As you inhale, feel the oxygen reach into every organ, bone, and cell in your body. Feel it as it revitalizes and refreshes your spirit. Imagine your body expelling all the negative energy and other disharmonies that may be bottled up inside when you exhale. Try to do this for at least 15 minutes.
3. Belly Breathing
One of the hallmarks of panic and stress is rapid, shallow breathing. In survival mode, your body needs a burst of oxygen to power your muscles. When you’re calm and relaxed, you will notice that your breaths are evenly paced, deeper, and more toward your stomach. This belly breathing exercise can bring you the inner peace you need.
Find a comfortable place to lie on your back or lean back in a recliner. Close your eyes and put one hand over your heart and the other on your stomach. As you allow your body to relax, breathe naturally, and notice your breathing’s depth and rhythm. If you’re stressed, you will probably see that your breaths are more in your upper chest.
Allow the muscles in your tummy to soften and relax while your diaphragm moves, and your lungs will expand as you take in more air. Try to breathe more with your stomach and less with your chest. Do these deep belly breaths for 1-2 minutes, then gradually return to your normal breathing rate?
Notice that you will feel more tranquil after this breathing exercise. Practice it once or twice a day, or whenever you feel overwhelmed.
4. Three Breaths of Being
Sometimes, you have stressful situations and don’t have time to stop for a mindful breathing exercise. However, you can do this quick trick with three simple breaths. Try it the next time you’re on the spot, like getting ready to speak in public.

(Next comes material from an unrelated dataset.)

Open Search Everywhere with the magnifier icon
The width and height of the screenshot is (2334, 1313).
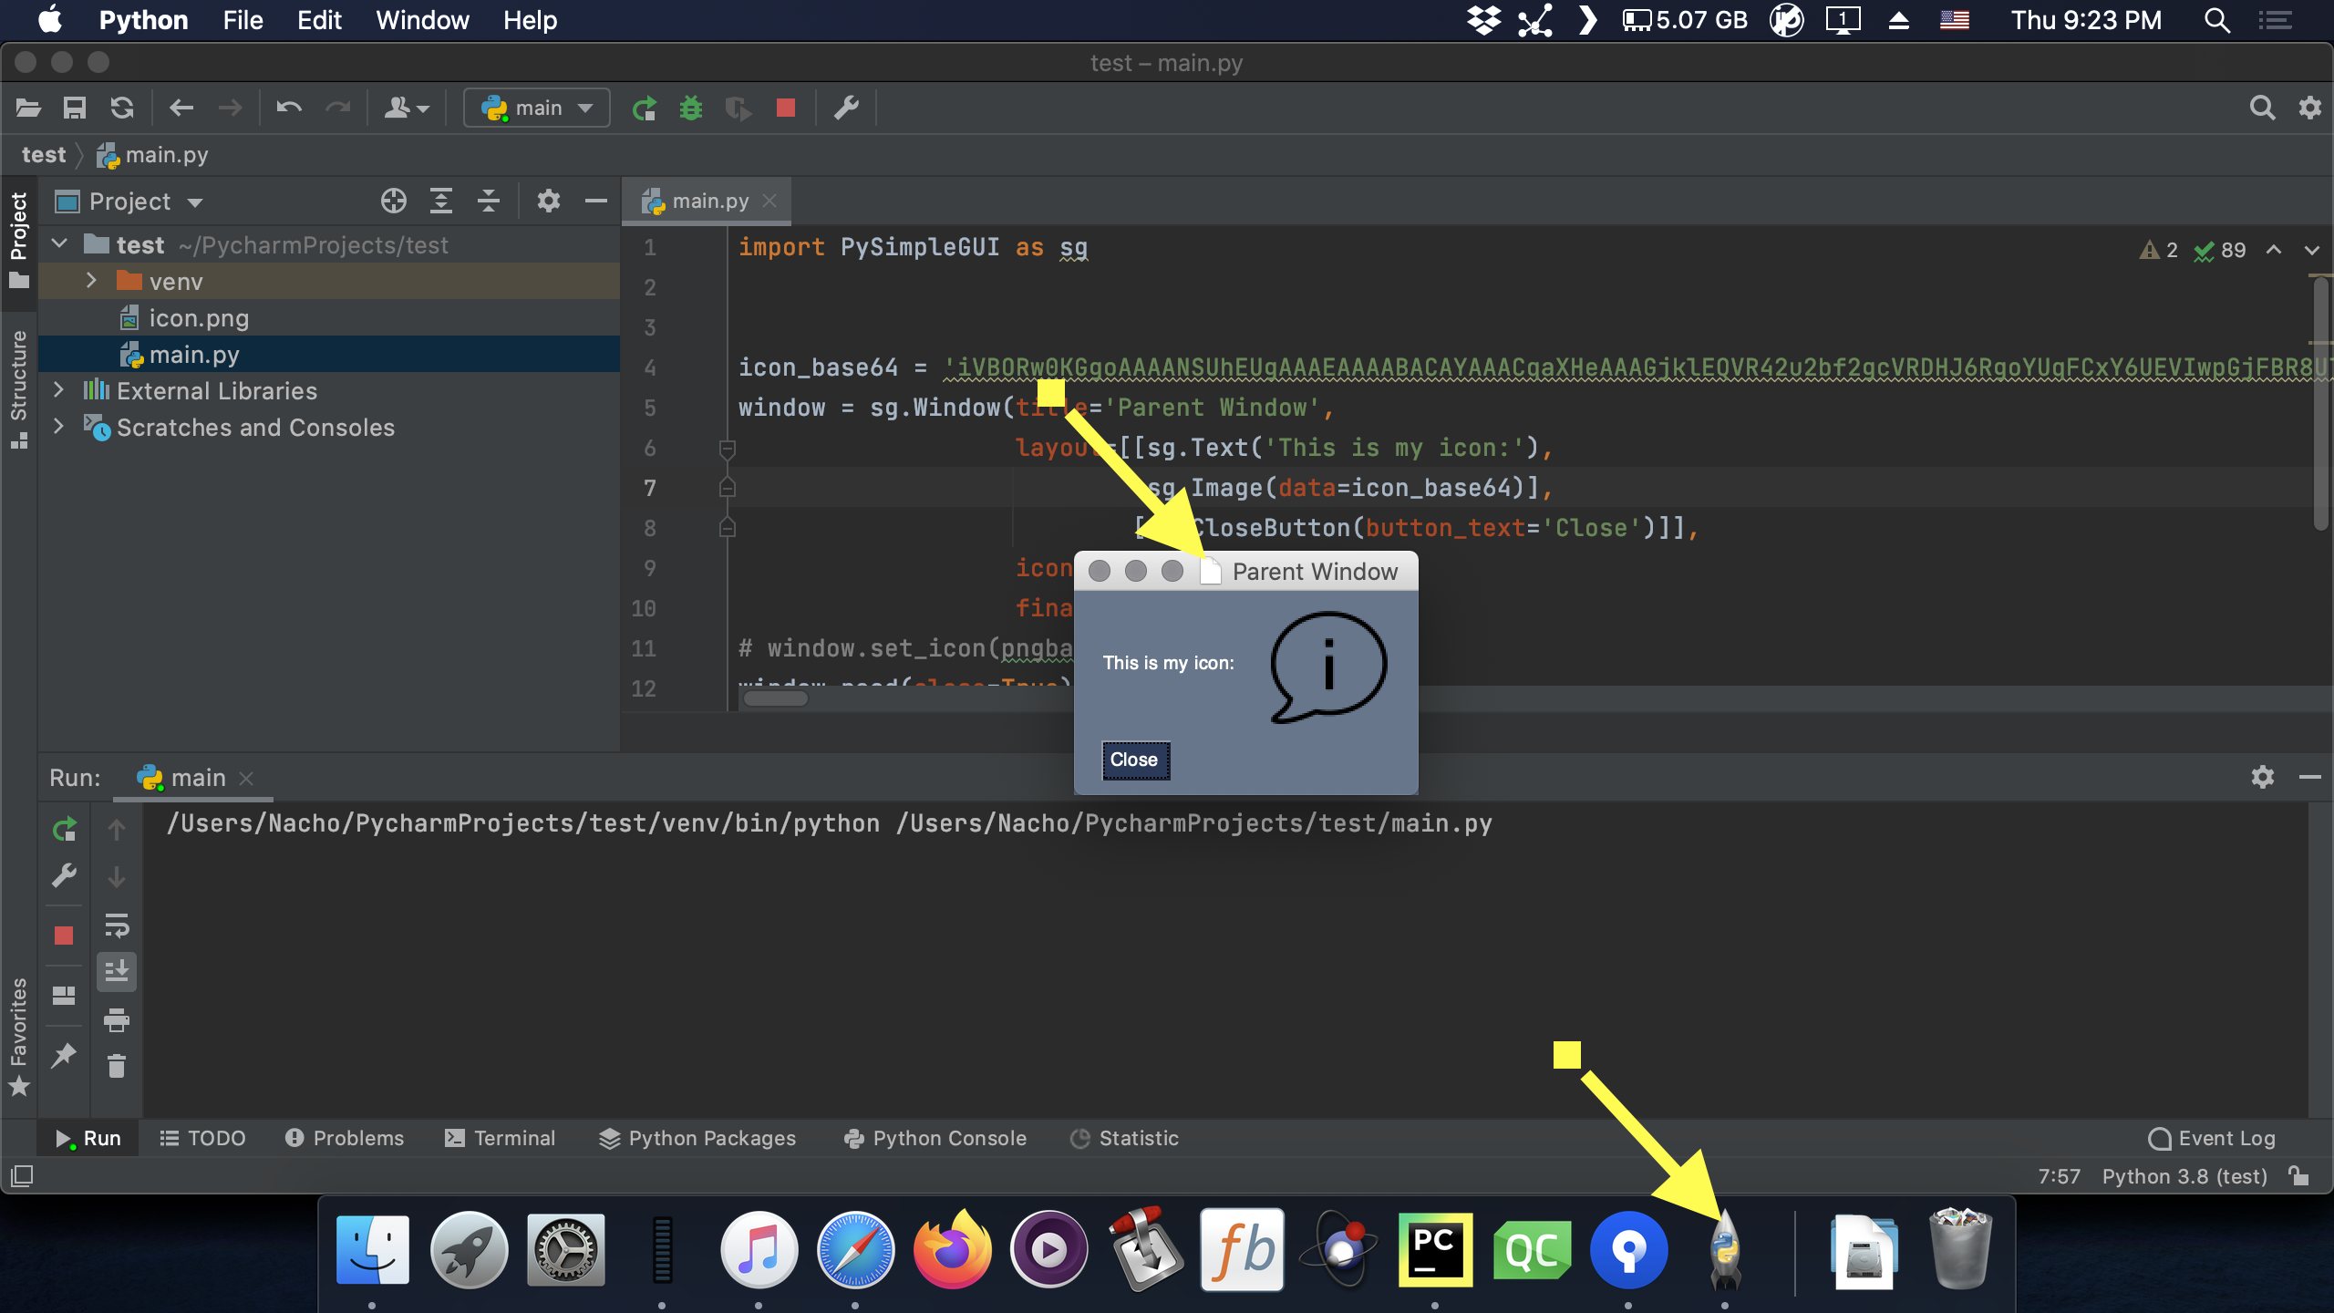tap(2263, 108)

You can be sitting or standing to do this breathing exercise. First, take a few normal breaths to get your attention and start the calming effect. Now, take a deep breath through your nose and direct it toward your brain, asking it to bring order to your thoughts. Exhale slowly through your mouth and imagine it’s taking away mental stress and toxicity. This breath was for your mind.
The second breath of life is for your body. Again, inhale slowly through your nostrils and direct your breath to touch and nourish every fiber of your body, head to toe. Exhale again through your mouth while you imagine nervousness, sickness, and pain leaving your body.
As you inhale for the third time, you will be touching your spirit. Did you know that the Greek word pneuma means both breath and spirit? Inhale through your nose and imagine that this breath is connecting you to your inner being. Feel that connection with yourself and the divine.
Exhale slowly through your mouth and notice how relaxed you’re. It only takes a couple of minutes or so to do this exercise, but it can make a big difference. When you feel angry, taking three breaths can also calm your agitation so that you can think again.
5. Stress-Free Breaths
Do you feel overcome with stress and anxiety? You can meet stress head-on with this breathing awareness exercise. It can help relieve tension in your muscles so that you can relax.
Take a seat or lie in a comfortable place where nothing can bother you for a few minutes. Close your eyes and breathe normally. Notice anywhere in your body that is tense or hurting because of stress. Now, breathe in deeply through your nostrils and imagine that healing breath touching where you hurt.